[What to work on] Gather every line in the listing below that contains the word "with" and copy each one out in full.

[Listed entries]
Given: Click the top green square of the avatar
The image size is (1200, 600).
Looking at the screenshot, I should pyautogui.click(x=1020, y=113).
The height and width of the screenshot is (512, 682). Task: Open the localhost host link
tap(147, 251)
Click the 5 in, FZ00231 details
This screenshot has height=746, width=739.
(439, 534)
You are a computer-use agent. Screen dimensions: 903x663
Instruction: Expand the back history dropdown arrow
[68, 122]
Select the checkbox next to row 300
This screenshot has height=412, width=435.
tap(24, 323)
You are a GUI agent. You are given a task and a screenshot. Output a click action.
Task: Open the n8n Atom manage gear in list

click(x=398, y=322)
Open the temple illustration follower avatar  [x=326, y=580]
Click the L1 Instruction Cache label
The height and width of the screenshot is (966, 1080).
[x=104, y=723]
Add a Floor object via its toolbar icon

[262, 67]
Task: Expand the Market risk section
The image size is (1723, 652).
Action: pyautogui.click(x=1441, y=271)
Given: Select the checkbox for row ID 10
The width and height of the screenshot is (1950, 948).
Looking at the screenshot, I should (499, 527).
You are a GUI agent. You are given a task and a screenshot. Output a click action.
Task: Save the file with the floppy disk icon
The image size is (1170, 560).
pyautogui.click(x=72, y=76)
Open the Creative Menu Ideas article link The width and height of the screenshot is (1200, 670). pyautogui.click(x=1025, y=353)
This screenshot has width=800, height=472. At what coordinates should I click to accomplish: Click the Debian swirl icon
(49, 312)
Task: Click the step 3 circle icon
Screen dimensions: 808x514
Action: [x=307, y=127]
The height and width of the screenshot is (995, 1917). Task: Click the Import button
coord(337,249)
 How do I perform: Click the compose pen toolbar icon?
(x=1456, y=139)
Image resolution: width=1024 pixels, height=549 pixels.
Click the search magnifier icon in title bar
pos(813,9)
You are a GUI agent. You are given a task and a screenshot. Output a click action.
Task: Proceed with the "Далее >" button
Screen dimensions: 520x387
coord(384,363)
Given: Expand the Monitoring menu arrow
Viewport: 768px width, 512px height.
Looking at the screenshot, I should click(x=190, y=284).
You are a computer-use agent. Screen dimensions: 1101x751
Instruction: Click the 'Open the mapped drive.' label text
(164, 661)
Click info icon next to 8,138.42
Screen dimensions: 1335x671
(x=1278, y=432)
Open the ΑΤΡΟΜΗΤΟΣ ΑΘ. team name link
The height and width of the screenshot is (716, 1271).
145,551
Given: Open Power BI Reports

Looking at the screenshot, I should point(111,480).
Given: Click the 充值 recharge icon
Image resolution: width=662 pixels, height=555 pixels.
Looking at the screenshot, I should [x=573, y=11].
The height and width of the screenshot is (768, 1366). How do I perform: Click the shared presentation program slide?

[Final result]
Task: Save the file with the floppy disk icon
Task: Proceed with the "Далее >" button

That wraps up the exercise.